Parte II Também tenho uma noite em mim tão escura que nela me confundo e paro e em adágio cantabile pronuncio as palavras da nênia ao meu defunto, perdido nele, o ar sombrio. (Me reconheço nele e me apavoro) Me reconheço nele, não os olhos cerrados, a boca falando cheia, as mãos cruzadas em definitivo estado, se enxergando, mas um calor de cegueira que se exala dele e pronto: ele sou eu, peixe boi devolvido à praia, morto, exposto à vigilância dos passantes. Ali me enxergo, à força no caixão do mundo sem arabescos e sem flores. Tenho muito medo. Mas acordo e a máquina me engole. E sou apenas um homem caminhando e não encontro em minha vestimenta bolsos para esconder as mãos, armas, que, mesmo frágeis, me ameaçam. Como não ter medo? Uma noite escura sai de mim e vem descer aqui sobre esta noite maior e sem fantasmas. como não morrer de medo se esta noite é fera e dentro dela eu também sou fera e me confundo nela e ainda insisto? Não é viável. Nem eu mesmo sou viável, e como não? Não sou. O que é viável não existe, passou há muito tempo e eram manhãs e tardes e manhãs com sol e chuva e eu menino. eram manhãs e tardes e manhãs sem pernas que escorriam em tardes e manhãs sem pernas e eu sentado num tanque absurdamente posto no meio da rua, menino sentado sem a preocupação da ida. E era todo dia. Havia sol e eu o sabia sol: era de dia Havia uma alegria do tamanho do mundo e era dia no mundo. Havia uma rua (debaixo dum dia) e um tanque. Mas agora é noite até no sol.
Parte III
Explanation of the fact
Vou à parede e examino o retrato, irresponsável-amarelo-acinzentado-testemunha. Meus olhos não se abrem e mesmo assim o vejo. E mesmo assim te vejo, ó menino, encostado à palmeira de tua praça e sem querer sair.
Part I Impossible to be ashamed of being a man. / I have kidneys and they tell me I am alive. / I obey my feet / and the order is to go on and not look ahead. / Miniscule being among rhinoceroses / I acknowledge myself and I fail / And I insist. / And I insist because to insist is my insignia. / My crest shows two flayed feet / Some strengths remain: I know I am weak / And I cry. / And I cry and not even then I exceed in the human posture: / I suffer my entire body, I lean in and do not look for / the gun in my hands. / I know I walk.
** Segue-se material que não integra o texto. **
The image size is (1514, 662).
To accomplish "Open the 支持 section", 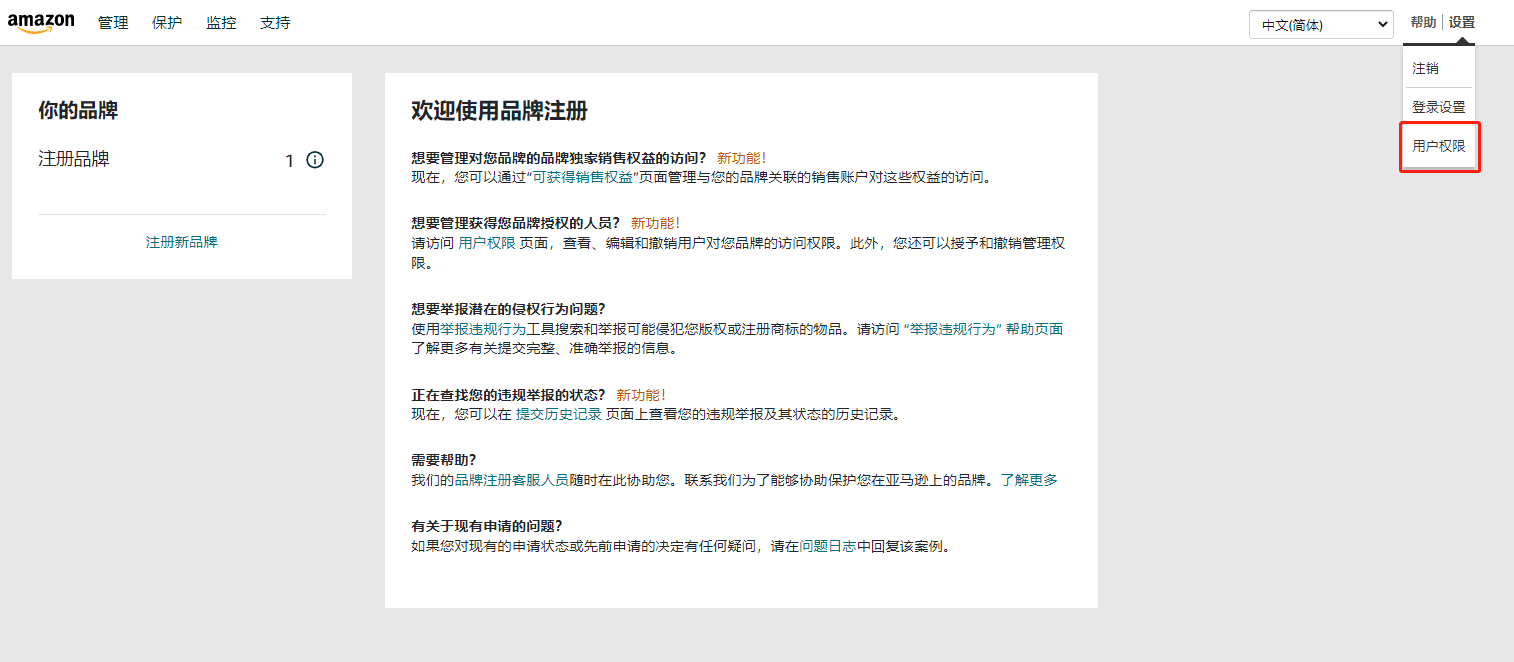I will point(275,22).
Just that. / Knees bend, joining the ground that burns / and it penetrates me and I decide I cannot / be ashamed to be a man. / The ancient child is a dam barring my outflow / And they say, no, do not be ashamed. / I am not ashamed. / I have kidneys hands mouth genital organ / and glands of internal secretion: / Impossible. / However I am scared / And this is my fear. / That’s why my life, like my poem, / is not a song, it’s lamentation / and I lean on it / Observing the precocious humpback / and the sad eyes.
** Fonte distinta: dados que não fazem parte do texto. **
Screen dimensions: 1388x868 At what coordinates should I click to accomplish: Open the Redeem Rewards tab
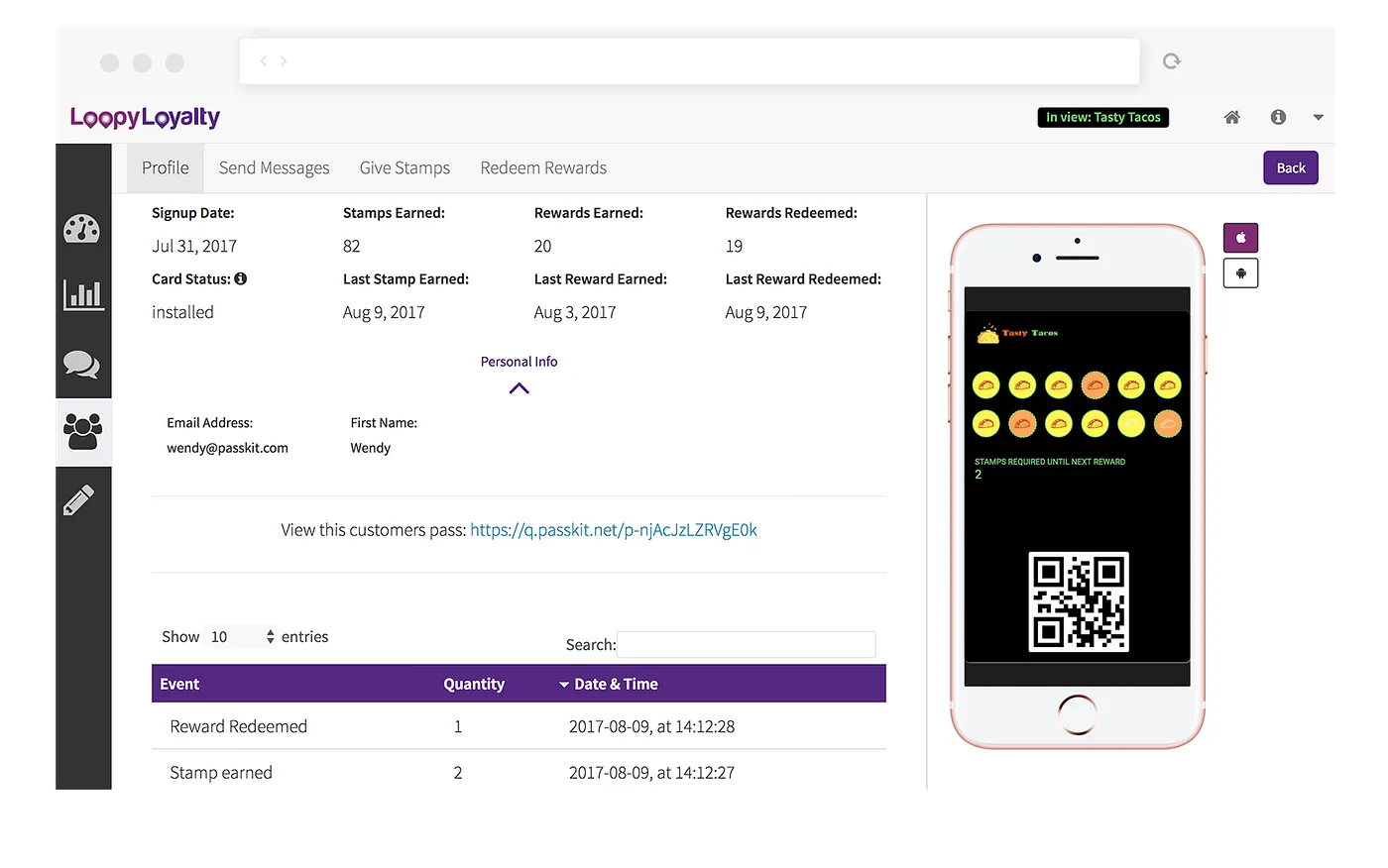(543, 168)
E mesmo assim te penso dique, desolação de seca na caatinga, noite de insônia, canção antiga ao pé do berço, prata fósforo queimado poço interminável, seco. Ouço teu sorriso e te obedeço. Eu que desaprendi a preparação do sorriso e não o consigo mais. Estou preso a ti, ainda agora, apesar do cabelo escurecido, as mãos maiores e mais magras e um súbito medo de morrer, amor à vida, tolo. tenho preso a ti a palavra primeira e o primeiro gesto de enxergar o espelho: ouço-te, sou mais desgosto em mim, incompreensível. À tua ordem decido não envergonhar-me de existir nesta forma disforme e de osso carne algumas coisas químicas e uma vontade de estar sempre longe, visitando países absurdos. Não posso envergonhar-me de ser homem. tenho um menino em mim que me observa e ele tem nos olhos (qual a cor?) todas as manhãs e tardes e manhãs com sol e chuva e eu menino, que me alumiava. Tenho um menino em mim e ele é que me tem: por isso a corcunda precoce e os olhos banzos: tenho o corpo voltado à sua procura e meu olhar apenas toca, e leve, a exata matriz da calça molhada em festa vespertina da bexiga.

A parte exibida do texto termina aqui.